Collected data
>>>
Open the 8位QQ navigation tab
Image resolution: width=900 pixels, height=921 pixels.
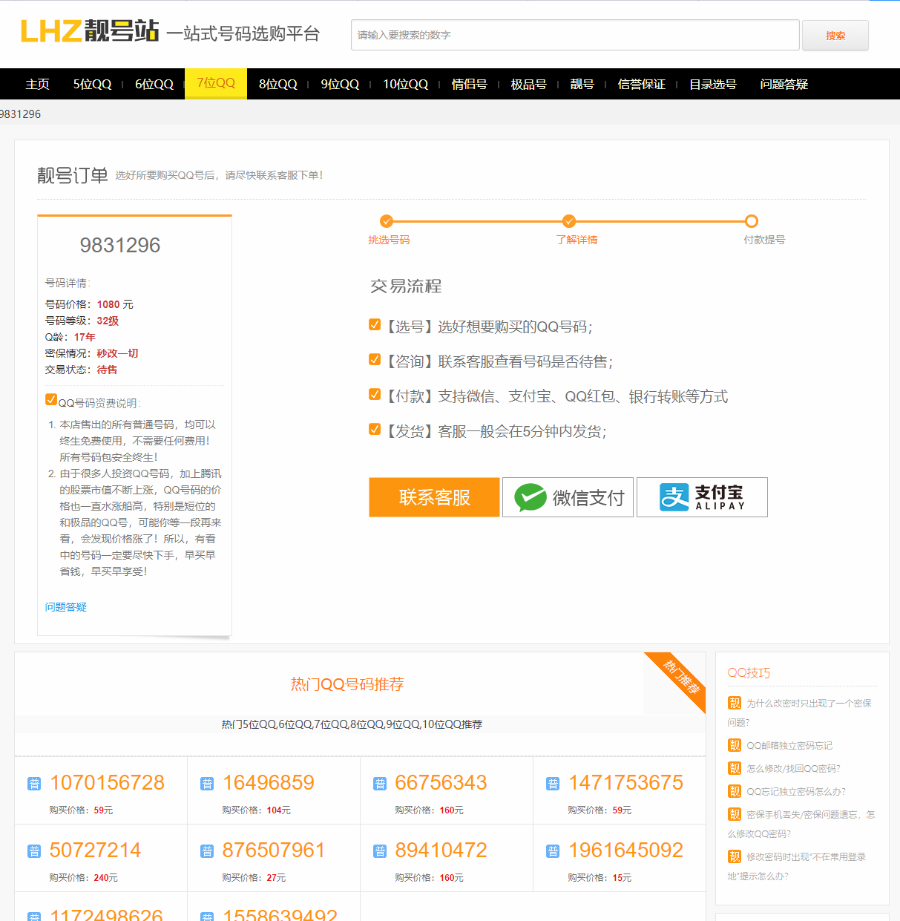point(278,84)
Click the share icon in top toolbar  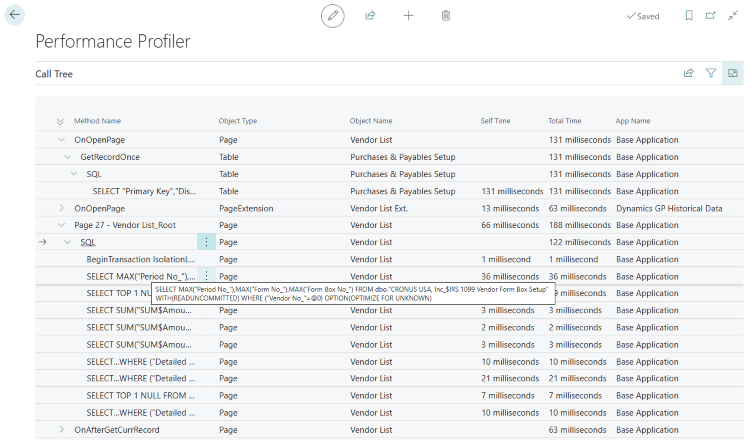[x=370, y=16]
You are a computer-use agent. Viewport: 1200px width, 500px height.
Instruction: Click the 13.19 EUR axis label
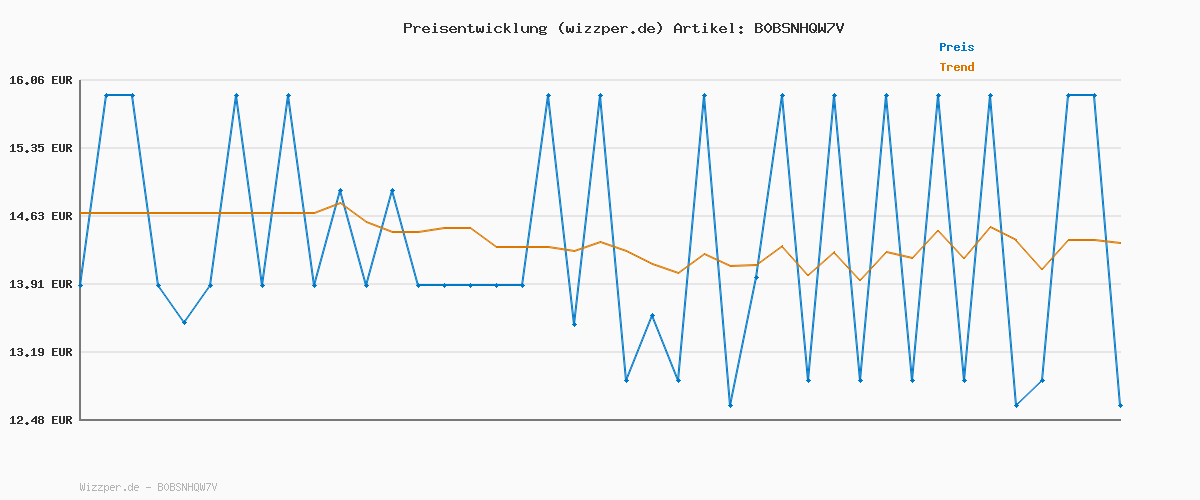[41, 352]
<<<
- _Instructions for the task_
Leave out all pictures and retype precisely the lines that run from the line containing "You are a computer-use" to the last line of the records.

- _Exercise answer_
You are a computer-use agent. Viewport: 1200px width, 500px height.
Instruction: Click the 13.19 EUR axis label
[41, 352]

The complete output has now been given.